__Stated task 1__
List every command defined under the "Useful commands for typesetting the questions" comment in the LaTeX homework source below.

----------------------------------------

\documentclass{article}
\usepackage[margin=1in]{geometry}
\usepackage{amsmath, amsfonts}
\usepackage{enumerate}
\usepackage{graphicx}
\usepackage{titling}
\usepackage{url}
\usepackage{xcolor}
\usepackage[colorlinks=true,urlcolor=blue]{hyperref}
%%%%%%%%%%%%%%%%%%%%%%%%%%%%%%%%%%%%%%%%%%%
% Commands for customizing the assignment %
%%%%%%%%%%%%%%%%%%%%%%%%%%%%%%%%%%%%%%%%%%%
\newcommand \duedate {5 p.m. Wednesday, February 4, 2015}
\title{
10-601 Machine Learning: Homework 3\\
\vspace{0.2cm}
\large{
Due \duedate{}
}
}
%%%%%%%%%%%%%%%%%%%%%%%%%%%%%%%%%%%%%%%%%%%%%%%%%
% Useful commands for typesetting the questions %
%%%%%%%%%%%%%%%%%%%%%%%%%%%%%%%%%%%%%%%%%%%%%%%%%
\newcommand \expect {\mathbb{E}}
\newcommand \mle [1]{{\hat #1}^{\rm MLE}}
\newcommand \map [1]{{\hat #1}^{\rm MAP}}
\newcommand \argmax {\operatorname*{argmax}}
\newcommand \argmin {\operatorname*{argmin}}
\newcommand \code [1]{{\tt #1}}
\newcommand \datacount [1]{\#\{#1\}}
\newcommand \ind [1]{\mathbb{I}\{#1\}}
%%%%%%%%%%%%%%%%%%%%%%%%%%
% Document configuration %
%%%%%%%%%%%%%%%%%%%%%%%%%%
% Don't display a date in the title and remove the white space
\predate{}
\postdate{}
\date{}
% Don't display an author and remove the white space
\preauthor{}
\postauthor{}
\author{}
%%%%%%%%%%%%%%%%%%
% Begin Document %
%%%%%%%%%%%%%%%%%%
\begin{document}
\maketitle
\section*{Instructions}
\begin{itemize}
\item {\bf Late homework policy:} Homework is worth full credit if
submitted before the due date, half credit during the next 48 hours,
and zero credit after that. You {\em must} turn in at least $n-1$
of the $n$ homeworks to pass the class, even if for zero credit.

----------------------------------------

__Stated task 2__
Turn the stretch of the records from the line containing "Where should I click to: Click Salesforce" through the line containing "(x=670, y=45)" into a numbered list, omitting blank lines.

__Records shown__

----------------------------------------

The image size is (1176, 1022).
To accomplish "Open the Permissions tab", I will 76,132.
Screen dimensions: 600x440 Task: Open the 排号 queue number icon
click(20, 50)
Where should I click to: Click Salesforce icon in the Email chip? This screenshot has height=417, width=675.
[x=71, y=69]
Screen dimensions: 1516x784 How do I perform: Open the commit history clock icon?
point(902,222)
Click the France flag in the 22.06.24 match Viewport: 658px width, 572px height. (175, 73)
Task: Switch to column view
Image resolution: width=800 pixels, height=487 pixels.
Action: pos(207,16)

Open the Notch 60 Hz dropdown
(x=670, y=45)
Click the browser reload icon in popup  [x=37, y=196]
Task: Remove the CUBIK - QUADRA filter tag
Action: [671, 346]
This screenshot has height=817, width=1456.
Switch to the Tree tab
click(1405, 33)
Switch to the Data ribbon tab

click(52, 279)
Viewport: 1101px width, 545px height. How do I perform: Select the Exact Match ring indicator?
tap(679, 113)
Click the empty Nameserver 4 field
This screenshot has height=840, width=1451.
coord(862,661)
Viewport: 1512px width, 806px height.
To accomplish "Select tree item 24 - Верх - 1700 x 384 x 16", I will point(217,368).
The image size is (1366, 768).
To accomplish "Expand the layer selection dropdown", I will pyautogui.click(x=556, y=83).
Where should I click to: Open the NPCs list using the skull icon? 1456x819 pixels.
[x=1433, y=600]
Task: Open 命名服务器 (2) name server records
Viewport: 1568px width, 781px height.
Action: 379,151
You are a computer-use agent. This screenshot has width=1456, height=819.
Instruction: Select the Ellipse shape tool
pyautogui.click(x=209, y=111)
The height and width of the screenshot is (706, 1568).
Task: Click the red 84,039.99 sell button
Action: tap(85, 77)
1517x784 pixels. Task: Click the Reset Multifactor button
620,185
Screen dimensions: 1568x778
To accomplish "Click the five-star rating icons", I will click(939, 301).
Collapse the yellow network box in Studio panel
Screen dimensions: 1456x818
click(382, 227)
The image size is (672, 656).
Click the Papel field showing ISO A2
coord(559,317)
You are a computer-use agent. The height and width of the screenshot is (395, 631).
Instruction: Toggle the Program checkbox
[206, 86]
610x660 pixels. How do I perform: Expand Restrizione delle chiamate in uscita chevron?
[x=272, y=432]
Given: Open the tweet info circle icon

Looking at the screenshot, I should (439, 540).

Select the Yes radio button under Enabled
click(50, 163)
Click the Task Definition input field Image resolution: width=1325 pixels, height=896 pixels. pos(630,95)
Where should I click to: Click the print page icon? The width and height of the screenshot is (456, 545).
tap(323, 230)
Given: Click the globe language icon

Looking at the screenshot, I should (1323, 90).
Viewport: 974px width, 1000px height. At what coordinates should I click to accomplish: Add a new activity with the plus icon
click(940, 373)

----------------------------------------

__Finished answer 1__
\expect, \mle, \map, \argmax, \argmin, \code, \datacount, \ind

__Finished answer 2__
1. Where should I click to: Click Salesforce icon in the Email chip? This screenshot has height=417, width=675.
2. [x=71, y=69]
3. Screen dimensions: 1516x784 How do I perform: Open the commit history clock icon?
4. point(902,222)
5. Click the France flag in the 22.06.24 match Viewport: 658px width, 572px height. (175, 73)
6. Task: Switch to column view
7. Image resolution: width=800 pixels, height=487 pixels.
8. Action: pos(207,16)
9. Open the Notch 60 Hz dropdown
10. (x=670, y=45)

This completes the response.